=== EXERCISE DESCRIPTION ===
Copy each of the following entries exactly as it appears.

=== SUPPLIED DATA ===

────────────────────

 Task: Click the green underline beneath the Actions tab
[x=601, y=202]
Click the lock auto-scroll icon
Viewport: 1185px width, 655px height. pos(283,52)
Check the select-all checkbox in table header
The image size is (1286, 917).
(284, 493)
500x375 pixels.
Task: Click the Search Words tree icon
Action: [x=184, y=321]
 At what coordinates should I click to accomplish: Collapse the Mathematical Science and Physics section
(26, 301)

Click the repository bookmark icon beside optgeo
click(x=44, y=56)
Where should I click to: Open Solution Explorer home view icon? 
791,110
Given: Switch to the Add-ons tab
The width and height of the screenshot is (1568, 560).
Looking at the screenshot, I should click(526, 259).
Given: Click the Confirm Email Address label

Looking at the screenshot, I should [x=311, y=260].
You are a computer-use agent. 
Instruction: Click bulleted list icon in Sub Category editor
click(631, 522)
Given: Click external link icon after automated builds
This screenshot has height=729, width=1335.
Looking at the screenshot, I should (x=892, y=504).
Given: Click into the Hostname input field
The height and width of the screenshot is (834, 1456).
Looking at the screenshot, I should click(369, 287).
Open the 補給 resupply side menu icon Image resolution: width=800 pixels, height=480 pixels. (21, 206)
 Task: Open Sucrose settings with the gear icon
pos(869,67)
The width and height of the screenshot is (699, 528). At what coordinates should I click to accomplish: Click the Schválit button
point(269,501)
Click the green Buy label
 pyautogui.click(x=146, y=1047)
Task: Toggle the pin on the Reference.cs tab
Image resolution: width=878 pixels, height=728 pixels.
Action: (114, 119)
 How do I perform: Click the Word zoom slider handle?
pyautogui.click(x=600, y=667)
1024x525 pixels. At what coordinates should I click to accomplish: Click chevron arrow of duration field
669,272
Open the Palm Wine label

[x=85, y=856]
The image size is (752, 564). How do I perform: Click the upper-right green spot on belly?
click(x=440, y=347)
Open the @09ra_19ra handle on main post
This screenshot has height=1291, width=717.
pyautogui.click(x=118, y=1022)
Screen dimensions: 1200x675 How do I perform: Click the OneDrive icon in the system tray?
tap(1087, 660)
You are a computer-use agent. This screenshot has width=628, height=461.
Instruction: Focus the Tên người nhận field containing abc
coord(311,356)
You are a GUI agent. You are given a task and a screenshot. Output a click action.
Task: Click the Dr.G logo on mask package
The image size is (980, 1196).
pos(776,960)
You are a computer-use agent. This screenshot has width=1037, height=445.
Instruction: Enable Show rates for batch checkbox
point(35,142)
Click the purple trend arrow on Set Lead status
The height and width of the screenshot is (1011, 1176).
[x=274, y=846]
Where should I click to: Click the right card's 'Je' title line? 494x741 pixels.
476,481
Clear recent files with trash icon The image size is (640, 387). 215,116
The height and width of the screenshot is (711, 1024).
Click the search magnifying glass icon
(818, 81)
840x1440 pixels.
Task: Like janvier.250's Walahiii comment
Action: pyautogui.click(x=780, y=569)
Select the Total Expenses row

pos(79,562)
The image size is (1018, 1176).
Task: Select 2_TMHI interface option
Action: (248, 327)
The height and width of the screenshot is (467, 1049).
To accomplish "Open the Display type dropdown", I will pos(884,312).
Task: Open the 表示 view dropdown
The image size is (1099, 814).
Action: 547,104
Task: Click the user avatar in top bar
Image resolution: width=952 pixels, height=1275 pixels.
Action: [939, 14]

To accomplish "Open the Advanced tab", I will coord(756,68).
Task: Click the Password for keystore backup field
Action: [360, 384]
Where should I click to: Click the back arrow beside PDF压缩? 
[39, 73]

────────────────────

=== THE SOLUTION ===
 Task: Click the green underline beneath the Actions tab
[x=601, y=202]
Click the lock auto-scroll icon
Viewport: 1185px width, 655px height. pos(283,52)
Check the select-all checkbox in table header
The image size is (1286, 917).
(284, 493)
500x375 pixels.
Task: Click the Search Words tree icon
Action: [x=184, y=321]
 At what coordinates should I click to accomplish: Collapse the Mathematical Science and Physics section
(26, 301)

Click the repository bookmark icon beside optgeo
click(x=44, y=56)
Where should I click to: Open Solution Explorer home view icon? 
791,110
Given: Switch to the Add-ons tab
The width and height of the screenshot is (1568, 560).
Looking at the screenshot, I should click(526, 259).
Given: Click the Confirm Email Address label

Looking at the screenshot, I should [x=311, y=260].
You are a computer-use agent. 
Instruction: Click bulleted list icon in Sub Category editor
click(631, 522)
Given: Click external link icon after automated builds
This screenshot has height=729, width=1335.
Looking at the screenshot, I should (x=892, y=504).
Given: Click into the Hostname input field
The height and width of the screenshot is (834, 1456).
Looking at the screenshot, I should click(369, 287).
Open the 補給 resupply side menu icon Image resolution: width=800 pixels, height=480 pixels. (21, 206)
 Task: Open Sucrose settings with the gear icon
pos(869,67)
The width and height of the screenshot is (699, 528). At what coordinates should I click to accomplish: Click the Schválit button
point(269,501)
Click the green Buy label
 pyautogui.click(x=146, y=1047)
Task: Toggle the pin on the Reference.cs tab
Image resolution: width=878 pixels, height=728 pixels.
Action: (114, 119)
 How do I perform: Click the Word zoom slider handle?
pyautogui.click(x=600, y=667)
1024x525 pixels. At what coordinates should I click to accomplish: Click chevron arrow of duration field
669,272
Open the Palm Wine label

[x=85, y=856]
The image size is (752, 564). How do I perform: Click the upper-right green spot on belly?
click(x=440, y=347)
Open the @09ra_19ra handle on main post
This screenshot has height=1291, width=717.
pyautogui.click(x=118, y=1022)
Screen dimensions: 1200x675 How do I perform: Click the OneDrive icon in the system tray?
tap(1087, 660)
You are a computer-use agent. This screenshot has width=628, height=461.
Instruction: Focus the Tên người nhận field containing abc
coord(311,356)
You are a GUI agent. You are given a task and a screenshot. Output a click action.
Task: Click the Dr.G logo on mask package
The image size is (980, 1196).
pos(776,960)
You are a computer-use agent. This screenshot has width=1037, height=445.
Instruction: Enable Show rates for batch checkbox
point(35,142)
Click the purple trend arrow on Set Lead status
The height and width of the screenshot is (1011, 1176).
[x=274, y=846]
Where should I click to: Click the right card's 'Je' title line? 494x741 pixels.
476,481
Clear recent files with trash icon The image size is (640, 387). 215,116
The height and width of the screenshot is (711, 1024).
Click the search magnifying glass icon
(818, 81)
840x1440 pixels.
Task: Like janvier.250's Walahiii comment
Action: pyautogui.click(x=780, y=569)
Select the Total Expenses row

pos(79,562)
The image size is (1018, 1176).
Task: Select 2_TMHI interface option
Action: (248, 327)
The height and width of the screenshot is (467, 1049).
To accomplish "Open the Display type dropdown", I will pos(884,312).
Task: Open the 表示 view dropdown
The image size is (1099, 814).
Action: 547,104
Task: Click the user avatar in top bar
Image resolution: width=952 pixels, height=1275 pixels.
Action: [939, 14]

To accomplish "Open the Advanced tab", I will coord(756,68).
Task: Click the Password for keystore backup field
Action: [360, 384]
Where should I click to: Click the back arrow beside PDF压缩? 
[39, 73]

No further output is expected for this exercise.